**ABOUT THIS EXERCISE:** Below are the entries. Set down exactly the line containing "The height and width of the screenshot is (727, 1200)." and each line after it.

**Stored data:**
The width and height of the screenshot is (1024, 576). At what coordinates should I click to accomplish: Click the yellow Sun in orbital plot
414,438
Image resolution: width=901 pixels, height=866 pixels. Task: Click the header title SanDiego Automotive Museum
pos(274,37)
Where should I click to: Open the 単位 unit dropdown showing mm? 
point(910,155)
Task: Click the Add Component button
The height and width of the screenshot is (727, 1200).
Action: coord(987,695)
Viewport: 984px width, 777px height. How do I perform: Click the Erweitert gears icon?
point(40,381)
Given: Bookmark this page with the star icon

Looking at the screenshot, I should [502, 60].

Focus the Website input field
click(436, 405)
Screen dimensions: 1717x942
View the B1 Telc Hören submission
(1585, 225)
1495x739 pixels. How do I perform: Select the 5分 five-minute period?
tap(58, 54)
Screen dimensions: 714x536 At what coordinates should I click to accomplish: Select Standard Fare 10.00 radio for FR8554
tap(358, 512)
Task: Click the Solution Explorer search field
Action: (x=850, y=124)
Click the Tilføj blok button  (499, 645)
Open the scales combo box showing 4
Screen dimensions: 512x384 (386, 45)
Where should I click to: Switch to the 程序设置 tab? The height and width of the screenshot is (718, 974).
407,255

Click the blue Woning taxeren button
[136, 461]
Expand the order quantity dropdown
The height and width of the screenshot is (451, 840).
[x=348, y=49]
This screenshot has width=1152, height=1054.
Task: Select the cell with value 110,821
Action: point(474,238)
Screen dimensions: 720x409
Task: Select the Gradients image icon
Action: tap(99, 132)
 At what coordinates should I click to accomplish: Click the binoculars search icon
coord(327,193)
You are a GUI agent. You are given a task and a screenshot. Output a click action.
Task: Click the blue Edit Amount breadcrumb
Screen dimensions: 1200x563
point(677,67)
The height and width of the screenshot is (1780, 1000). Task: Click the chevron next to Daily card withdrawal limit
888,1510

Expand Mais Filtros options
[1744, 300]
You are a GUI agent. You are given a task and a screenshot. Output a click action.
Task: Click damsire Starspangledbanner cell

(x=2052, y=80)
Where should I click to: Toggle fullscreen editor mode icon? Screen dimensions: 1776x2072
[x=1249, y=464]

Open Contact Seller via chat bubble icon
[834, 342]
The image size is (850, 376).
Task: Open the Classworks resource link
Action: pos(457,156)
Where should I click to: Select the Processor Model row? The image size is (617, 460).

**FINISHED TASK:**
The height and width of the screenshot is (727, 1200).
Action: coord(987,695)
Viewport: 984px width, 777px height. How do I perform: Click the Erweitert gears icon?
point(40,381)
Given: Bookmark this page with the star icon

Looking at the screenshot, I should [502, 60].

Focus the Website input field
click(436, 405)
Screen dimensions: 1717x942
View the B1 Telc Hören submission
(1585, 225)
1495x739 pixels. How do I perform: Select the 5分 five-minute period?
tap(58, 54)
Screen dimensions: 714x536 At what coordinates should I click to accomplish: Select Standard Fare 10.00 radio for FR8554
tap(358, 512)
Task: Click the Solution Explorer search field
Action: (x=850, y=124)
Click the Tilføj blok button  (499, 645)
Open the scales combo box showing 4
Screen dimensions: 512x384 (386, 45)
Where should I click to: Switch to the 程序设置 tab? The height and width of the screenshot is (718, 974).
407,255

Click the blue Woning taxeren button
[136, 461]
Expand the order quantity dropdown
The height and width of the screenshot is (451, 840).
[x=348, y=49]
This screenshot has width=1152, height=1054.
Task: Select the cell with value 110,821
Action: point(474,238)
Screen dimensions: 720x409
Task: Select the Gradients image icon
Action: tap(99, 132)
 At what coordinates should I click to accomplish: Click the binoculars search icon
coord(327,193)
You are a GUI agent. You are given a task and a screenshot. Output a click action.
Task: Click the blue Edit Amount breadcrumb
Screen dimensions: 1200x563
point(677,67)
The height and width of the screenshot is (1780, 1000). Task: Click the chevron next to Daily card withdrawal limit
888,1510

Expand Mais Filtros options
[1744, 300]
You are a GUI agent. You are given a task and a screenshot. Output a click action.
Task: Click damsire Starspangledbanner cell

(x=2052, y=80)
Where should I click to: Toggle fullscreen editor mode icon? Screen dimensions: 1776x2072
[x=1249, y=464]

Open Contact Seller via chat bubble icon
[834, 342]
The image size is (850, 376).
Task: Open the Classworks resource link
Action: pos(457,156)
Where should I click to: Select the Processor Model row? The image size is (617, 460).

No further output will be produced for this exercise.